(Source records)
>>>>

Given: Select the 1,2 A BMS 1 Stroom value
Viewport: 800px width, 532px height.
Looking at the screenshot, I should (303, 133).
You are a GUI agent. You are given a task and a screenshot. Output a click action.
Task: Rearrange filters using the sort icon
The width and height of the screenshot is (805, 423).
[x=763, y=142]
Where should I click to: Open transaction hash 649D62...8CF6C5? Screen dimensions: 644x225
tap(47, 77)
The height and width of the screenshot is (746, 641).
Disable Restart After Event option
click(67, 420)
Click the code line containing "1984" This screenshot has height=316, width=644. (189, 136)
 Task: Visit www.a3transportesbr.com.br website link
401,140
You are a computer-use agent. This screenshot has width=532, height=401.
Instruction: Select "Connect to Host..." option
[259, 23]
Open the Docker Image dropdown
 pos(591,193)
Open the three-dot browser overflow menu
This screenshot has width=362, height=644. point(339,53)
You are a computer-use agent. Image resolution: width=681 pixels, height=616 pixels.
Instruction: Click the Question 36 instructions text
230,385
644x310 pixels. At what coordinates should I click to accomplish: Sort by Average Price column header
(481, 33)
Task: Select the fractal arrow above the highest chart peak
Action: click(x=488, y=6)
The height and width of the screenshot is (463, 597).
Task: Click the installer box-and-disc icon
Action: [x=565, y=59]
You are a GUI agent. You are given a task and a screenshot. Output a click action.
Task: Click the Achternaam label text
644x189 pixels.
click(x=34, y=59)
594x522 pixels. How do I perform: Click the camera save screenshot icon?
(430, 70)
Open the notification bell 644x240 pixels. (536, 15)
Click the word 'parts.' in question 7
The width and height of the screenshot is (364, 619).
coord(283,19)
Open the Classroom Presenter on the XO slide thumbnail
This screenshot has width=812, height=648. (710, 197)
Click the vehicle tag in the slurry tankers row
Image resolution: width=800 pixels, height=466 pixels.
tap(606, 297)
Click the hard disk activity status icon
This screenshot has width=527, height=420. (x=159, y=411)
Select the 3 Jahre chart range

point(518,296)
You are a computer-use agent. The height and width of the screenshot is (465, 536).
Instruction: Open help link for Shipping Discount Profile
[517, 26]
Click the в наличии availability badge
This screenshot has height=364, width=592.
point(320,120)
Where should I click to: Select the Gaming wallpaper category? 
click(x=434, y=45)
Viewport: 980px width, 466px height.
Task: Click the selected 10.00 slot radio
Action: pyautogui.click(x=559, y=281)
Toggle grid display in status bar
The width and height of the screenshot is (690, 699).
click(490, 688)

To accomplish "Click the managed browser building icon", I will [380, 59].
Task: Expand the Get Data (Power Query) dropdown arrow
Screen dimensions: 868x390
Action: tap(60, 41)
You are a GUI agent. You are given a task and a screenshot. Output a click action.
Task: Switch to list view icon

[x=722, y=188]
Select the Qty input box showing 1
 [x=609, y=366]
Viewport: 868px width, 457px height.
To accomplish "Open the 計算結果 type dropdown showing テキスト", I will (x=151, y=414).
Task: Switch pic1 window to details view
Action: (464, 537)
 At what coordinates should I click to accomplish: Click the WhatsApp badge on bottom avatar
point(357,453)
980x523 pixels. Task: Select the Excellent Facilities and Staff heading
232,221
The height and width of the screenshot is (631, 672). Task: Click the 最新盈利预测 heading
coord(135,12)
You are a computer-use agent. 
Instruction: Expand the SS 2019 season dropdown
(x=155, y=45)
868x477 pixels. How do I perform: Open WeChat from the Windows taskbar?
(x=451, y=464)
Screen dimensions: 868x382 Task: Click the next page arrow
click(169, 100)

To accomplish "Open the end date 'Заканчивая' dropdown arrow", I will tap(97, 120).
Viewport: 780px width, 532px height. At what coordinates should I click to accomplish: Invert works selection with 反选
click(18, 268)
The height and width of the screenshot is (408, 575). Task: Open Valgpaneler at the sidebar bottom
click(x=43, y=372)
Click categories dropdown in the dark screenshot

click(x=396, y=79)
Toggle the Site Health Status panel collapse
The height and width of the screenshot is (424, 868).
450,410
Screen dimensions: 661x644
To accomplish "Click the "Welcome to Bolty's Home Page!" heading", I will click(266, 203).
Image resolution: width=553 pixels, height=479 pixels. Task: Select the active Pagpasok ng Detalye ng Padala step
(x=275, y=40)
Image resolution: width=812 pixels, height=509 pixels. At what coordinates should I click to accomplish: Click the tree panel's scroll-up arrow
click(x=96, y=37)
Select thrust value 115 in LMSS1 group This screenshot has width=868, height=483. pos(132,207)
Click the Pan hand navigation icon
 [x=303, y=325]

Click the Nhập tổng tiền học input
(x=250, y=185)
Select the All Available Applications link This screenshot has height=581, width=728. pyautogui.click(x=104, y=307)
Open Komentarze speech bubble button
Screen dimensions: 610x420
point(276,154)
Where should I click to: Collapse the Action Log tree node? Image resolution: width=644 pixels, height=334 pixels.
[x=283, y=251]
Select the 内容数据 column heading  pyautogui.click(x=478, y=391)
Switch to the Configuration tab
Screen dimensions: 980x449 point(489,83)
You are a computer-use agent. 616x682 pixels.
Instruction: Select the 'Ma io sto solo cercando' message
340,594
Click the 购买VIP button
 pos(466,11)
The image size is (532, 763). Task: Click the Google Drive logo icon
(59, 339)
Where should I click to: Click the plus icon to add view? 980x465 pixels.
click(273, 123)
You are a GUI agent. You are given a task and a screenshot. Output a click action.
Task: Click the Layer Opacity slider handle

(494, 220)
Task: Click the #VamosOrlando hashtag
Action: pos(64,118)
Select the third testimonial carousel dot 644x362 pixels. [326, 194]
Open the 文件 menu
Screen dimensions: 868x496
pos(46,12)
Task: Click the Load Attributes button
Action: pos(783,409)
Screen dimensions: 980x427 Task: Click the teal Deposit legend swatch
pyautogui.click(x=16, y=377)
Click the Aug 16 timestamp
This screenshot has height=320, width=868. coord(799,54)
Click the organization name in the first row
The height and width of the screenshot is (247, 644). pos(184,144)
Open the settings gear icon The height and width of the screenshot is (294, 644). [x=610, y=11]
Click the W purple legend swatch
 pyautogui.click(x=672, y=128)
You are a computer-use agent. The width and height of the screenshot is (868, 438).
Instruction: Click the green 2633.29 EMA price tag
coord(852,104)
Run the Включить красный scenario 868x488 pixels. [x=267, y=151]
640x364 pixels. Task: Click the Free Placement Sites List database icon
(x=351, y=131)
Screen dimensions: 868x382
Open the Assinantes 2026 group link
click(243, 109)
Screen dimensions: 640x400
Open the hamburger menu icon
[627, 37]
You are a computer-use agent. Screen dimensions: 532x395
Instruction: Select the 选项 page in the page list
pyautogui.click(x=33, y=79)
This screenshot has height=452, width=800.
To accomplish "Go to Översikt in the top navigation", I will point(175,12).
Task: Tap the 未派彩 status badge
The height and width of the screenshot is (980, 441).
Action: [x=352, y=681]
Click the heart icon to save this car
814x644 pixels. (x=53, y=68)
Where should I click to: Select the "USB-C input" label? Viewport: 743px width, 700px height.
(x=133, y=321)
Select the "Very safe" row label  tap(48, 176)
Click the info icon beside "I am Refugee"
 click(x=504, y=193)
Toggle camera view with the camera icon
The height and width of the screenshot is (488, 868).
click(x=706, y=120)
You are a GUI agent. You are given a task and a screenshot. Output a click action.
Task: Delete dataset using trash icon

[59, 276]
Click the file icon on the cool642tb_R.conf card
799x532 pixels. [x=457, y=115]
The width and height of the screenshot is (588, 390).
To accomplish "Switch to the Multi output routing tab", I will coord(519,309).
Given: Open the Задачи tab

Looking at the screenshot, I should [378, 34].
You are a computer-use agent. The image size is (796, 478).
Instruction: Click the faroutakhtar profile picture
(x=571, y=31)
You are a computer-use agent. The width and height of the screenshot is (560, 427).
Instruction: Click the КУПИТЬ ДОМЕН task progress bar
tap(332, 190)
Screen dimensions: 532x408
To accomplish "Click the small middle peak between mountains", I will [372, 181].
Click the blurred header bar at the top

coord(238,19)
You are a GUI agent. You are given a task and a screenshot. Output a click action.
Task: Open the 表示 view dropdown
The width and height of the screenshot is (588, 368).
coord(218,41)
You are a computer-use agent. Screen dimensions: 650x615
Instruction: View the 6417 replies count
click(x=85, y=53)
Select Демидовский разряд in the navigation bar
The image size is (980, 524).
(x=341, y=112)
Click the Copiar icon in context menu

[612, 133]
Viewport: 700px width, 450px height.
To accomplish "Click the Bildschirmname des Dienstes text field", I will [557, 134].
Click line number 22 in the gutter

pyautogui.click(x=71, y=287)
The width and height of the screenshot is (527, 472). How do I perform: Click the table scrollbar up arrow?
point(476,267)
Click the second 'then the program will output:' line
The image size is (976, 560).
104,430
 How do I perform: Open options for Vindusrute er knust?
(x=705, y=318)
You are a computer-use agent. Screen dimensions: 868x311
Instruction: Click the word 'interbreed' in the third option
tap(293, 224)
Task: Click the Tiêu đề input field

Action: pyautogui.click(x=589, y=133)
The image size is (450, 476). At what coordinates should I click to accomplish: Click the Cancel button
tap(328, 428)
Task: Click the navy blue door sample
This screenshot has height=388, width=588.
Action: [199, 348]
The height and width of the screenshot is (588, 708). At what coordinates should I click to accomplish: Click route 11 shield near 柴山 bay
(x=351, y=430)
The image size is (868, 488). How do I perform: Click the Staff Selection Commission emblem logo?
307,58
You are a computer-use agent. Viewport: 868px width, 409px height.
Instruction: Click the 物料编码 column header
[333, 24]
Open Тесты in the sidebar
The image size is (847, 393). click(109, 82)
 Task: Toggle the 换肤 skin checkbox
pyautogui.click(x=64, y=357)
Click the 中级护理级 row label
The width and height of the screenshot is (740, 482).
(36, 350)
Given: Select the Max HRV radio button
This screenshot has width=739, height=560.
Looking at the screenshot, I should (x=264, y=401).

<<<<

# What this task involves:
Repeat, exactly as they stand above, the lines from the line with "Instruction: Click the faroutakhtar" to the line with "You are a computer-use agent. Screen dimensions: 650x615", both lines included.

# Answer section:
Instruction: Click the faroutakhtar profile picture
(x=571, y=31)
You are a computer-use agent. The width and height of the screenshot is (560, 427).
Instruction: Click the КУПИТЬ ДОМЕН task progress bar
tap(332, 190)
Screen dimensions: 532x408
To accomplish "Click the small middle peak between mountains", I will [372, 181].
Click the blurred header bar at the top

coord(238,19)
You are a GUI agent. You are given a task and a screenshot. Output a click action.
Task: Open the 表示 view dropdown
The width and height of the screenshot is (588, 368).
coord(218,41)
You are a computer-use agent. Screen dimensions: 650x615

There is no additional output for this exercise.